Years before Ready Player One, author Neal Stephenson, in his 1992 novel Snow Crash, described a fictional immersive virtual world similar to OASIS, that he called the Metaverse. In this Metaverse, virtual inhabitants could build world features from scratch, creating entire neighborhoods and personae in a way similar to many modern online games.
The technology and culture described in Ready Player One and Snow Crash aren't too farfetched when viewed in light of our own trajectory. AI and automation are rapidly eliminating the need for people to work or even live closely together. Advances in transportation and communication have allowed people to maintain seamless, instantaneous connections with each other anywhere on Earth. The world has become connected in a way that wouldn't have seemed possible just 100 years ago.

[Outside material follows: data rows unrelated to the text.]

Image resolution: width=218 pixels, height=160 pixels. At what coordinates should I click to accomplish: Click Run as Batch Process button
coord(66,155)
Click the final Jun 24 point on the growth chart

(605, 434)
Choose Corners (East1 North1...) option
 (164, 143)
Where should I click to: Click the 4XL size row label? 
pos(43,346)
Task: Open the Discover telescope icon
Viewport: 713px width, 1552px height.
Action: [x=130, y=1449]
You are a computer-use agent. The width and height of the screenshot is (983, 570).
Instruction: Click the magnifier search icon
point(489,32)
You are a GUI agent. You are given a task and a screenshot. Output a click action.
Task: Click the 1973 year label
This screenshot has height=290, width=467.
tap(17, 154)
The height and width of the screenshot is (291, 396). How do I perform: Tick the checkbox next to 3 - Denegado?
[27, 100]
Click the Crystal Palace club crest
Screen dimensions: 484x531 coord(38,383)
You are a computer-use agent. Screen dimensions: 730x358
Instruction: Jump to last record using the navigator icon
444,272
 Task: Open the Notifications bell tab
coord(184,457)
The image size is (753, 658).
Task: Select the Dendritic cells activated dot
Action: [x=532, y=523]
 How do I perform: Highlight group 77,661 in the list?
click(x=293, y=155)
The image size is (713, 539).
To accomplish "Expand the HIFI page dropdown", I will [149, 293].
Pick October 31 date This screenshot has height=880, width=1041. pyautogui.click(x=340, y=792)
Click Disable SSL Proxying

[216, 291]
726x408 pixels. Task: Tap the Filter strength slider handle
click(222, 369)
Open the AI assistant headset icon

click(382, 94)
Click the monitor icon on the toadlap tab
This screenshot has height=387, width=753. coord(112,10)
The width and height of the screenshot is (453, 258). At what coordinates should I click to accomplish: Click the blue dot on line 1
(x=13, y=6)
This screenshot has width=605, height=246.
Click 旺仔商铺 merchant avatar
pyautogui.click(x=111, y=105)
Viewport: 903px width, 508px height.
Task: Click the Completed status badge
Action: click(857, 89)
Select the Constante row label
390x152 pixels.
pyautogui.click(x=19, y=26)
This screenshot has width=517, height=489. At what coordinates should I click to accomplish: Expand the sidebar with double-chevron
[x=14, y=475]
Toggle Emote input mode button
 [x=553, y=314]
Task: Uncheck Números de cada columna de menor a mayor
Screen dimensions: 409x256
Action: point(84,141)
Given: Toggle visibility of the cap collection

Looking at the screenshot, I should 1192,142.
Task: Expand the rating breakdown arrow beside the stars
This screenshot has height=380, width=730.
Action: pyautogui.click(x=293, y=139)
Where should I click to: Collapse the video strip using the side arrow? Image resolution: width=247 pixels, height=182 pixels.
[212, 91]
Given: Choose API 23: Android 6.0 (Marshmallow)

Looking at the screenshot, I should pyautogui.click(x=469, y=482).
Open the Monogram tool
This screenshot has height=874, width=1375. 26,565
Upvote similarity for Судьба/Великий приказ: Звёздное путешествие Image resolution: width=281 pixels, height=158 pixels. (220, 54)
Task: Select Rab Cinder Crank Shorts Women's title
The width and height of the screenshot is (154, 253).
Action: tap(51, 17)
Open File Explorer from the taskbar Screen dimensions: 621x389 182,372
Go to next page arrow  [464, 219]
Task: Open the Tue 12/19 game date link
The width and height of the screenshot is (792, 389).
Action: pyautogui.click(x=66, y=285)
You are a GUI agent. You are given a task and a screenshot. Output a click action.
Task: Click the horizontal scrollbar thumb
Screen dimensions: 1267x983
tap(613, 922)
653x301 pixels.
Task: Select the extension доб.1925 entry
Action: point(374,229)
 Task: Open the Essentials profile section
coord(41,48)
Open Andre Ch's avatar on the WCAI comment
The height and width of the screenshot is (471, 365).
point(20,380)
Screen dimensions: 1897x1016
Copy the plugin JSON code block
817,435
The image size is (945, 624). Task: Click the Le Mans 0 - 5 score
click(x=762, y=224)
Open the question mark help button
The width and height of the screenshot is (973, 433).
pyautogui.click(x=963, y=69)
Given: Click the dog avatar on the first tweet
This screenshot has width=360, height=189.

This has had a positive impact on most aspects of human society.
Telework is revolutionizing business and commerce. A software engineer can live in rural Kansas and work for a tech startup in Stockholm. Home-bound disabled people are becoming gainfully employed at record rates. Dating apps can find your perfect match 3000 miles away. Doctors can perform virtual life-saving surgeries. Making information almost universally available has led to more efficient processes of scientific discovery, education, cultural exchange and sociopolitical reform.
Even the term metaverse (which originated with Snow Crash) has taken on more concrete meaning, as Facebook CEO Mark Zuckerberg recently announced that the social media company will focus on the development of a "metaverse" where users interact not just socially, but economically on a blockchain-based cyber-physical platform.
Yet despite this apparent condensation of our distances and our differences, mounting evidence suggests that increasing numbers of people are feeling more alone. Even before the Covid-19 pandemic forced drastic changes in our work and personal lives, humans had been becoming increasingly isolated from each other.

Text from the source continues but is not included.